== Directions for this task ==
The expected output is every line of the data exactly as shown, minus the images.

(Items listed in a dataset)

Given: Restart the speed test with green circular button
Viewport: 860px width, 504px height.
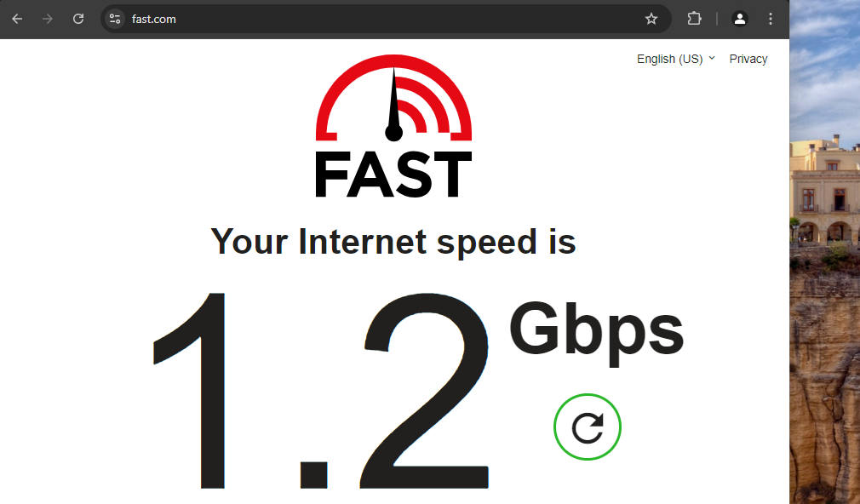Looking at the screenshot, I should (x=588, y=427).
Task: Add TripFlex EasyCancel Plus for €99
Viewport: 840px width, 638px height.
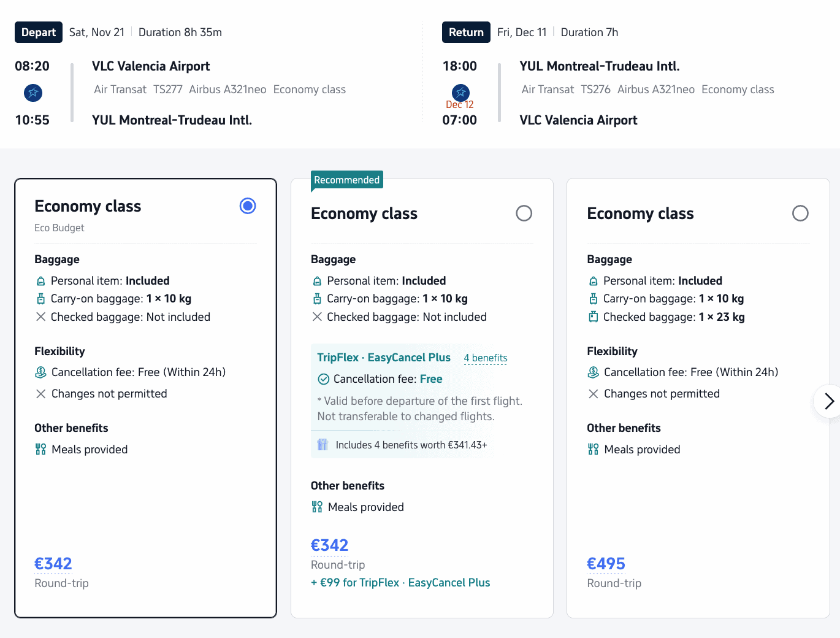Action: click(x=400, y=583)
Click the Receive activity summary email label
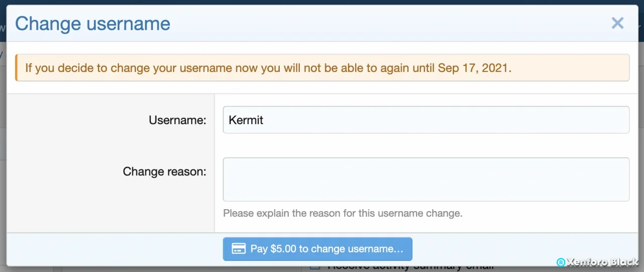The width and height of the screenshot is (644, 272). tap(410, 267)
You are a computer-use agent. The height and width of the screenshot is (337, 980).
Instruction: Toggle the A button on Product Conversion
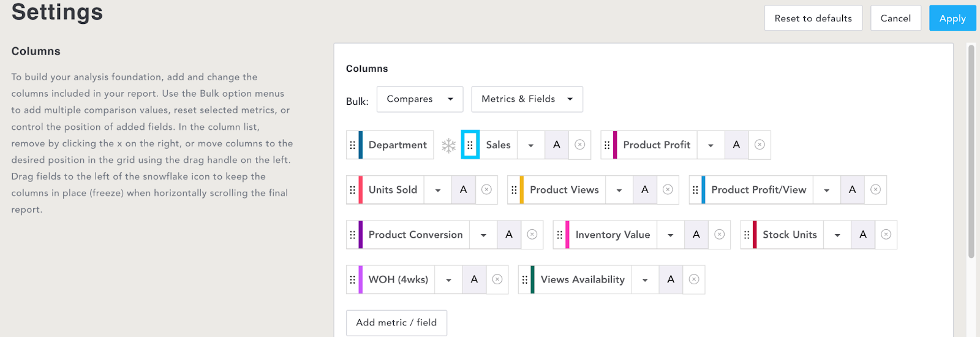(x=509, y=235)
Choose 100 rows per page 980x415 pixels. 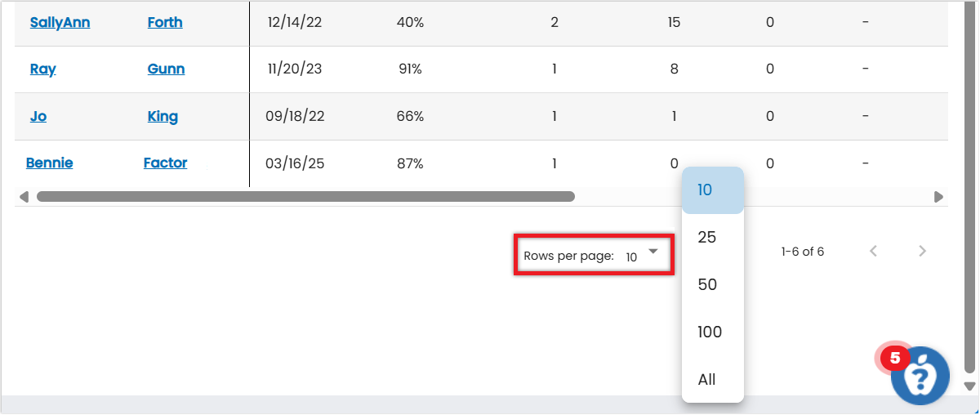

== Task response ==
Given: Restart the speed test with green circular button
Viewport: 860px width, 504px height.
Looking at the screenshot, I should (x=588, y=427).
Task: Add TripFlex EasyCancel Plus for €99
Viewport: 840px width, 638px height.
Action: click(x=400, y=583)
Click the Receive activity summary email label
The width and height of the screenshot is (644, 272). tap(410, 267)
You are a computer-use agent. The height and width of the screenshot is (337, 980).
Instruction: Toggle the A button on Product Conversion
(x=509, y=235)
Choose 100 rows per page 980x415 pixels. 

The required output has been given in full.